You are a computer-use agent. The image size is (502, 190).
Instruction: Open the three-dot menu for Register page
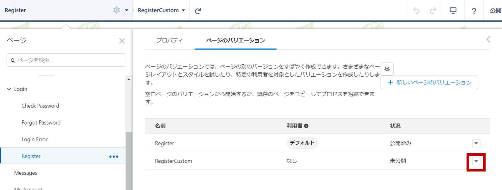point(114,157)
- - -
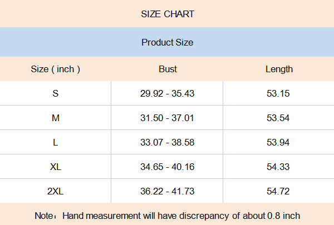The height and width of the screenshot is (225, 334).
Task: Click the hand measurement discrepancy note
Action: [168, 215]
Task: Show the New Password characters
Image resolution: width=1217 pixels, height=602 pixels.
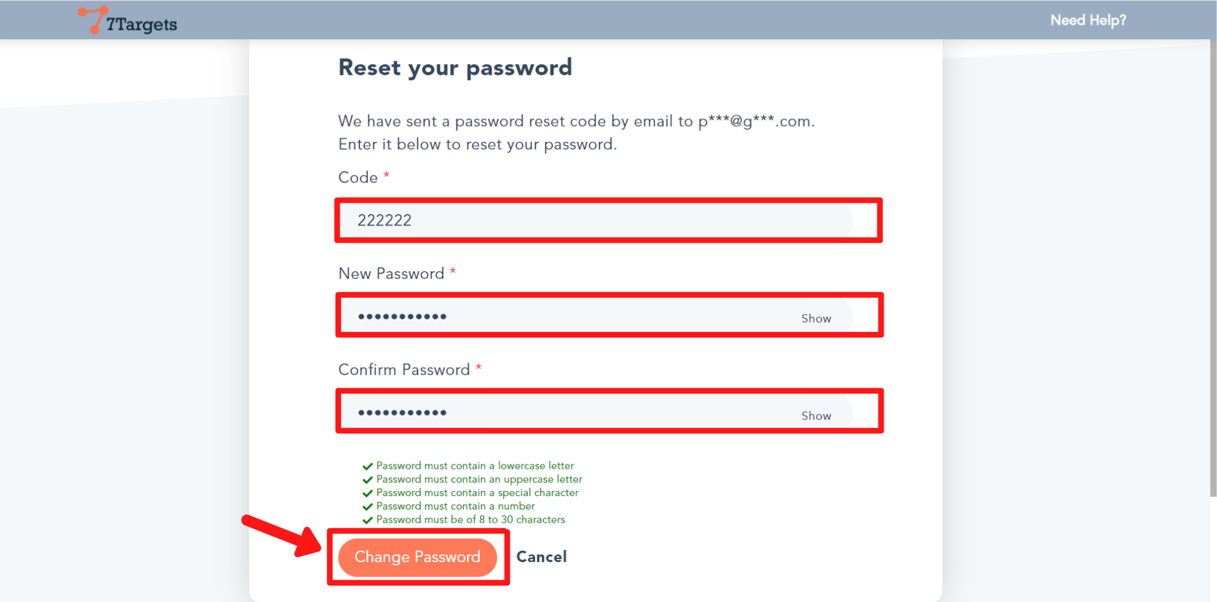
- - -
# Work instructions
Taking the entries above, write out exactly the lines starting with the line containing "Task: Show the New Password characters" and going on through the line containing "Image resolution: width=1217", both included, and nothing else.

# Answer to this exercise
Task: Show the New Password characters
Image resolution: width=1217 pixels, height=602 pixels.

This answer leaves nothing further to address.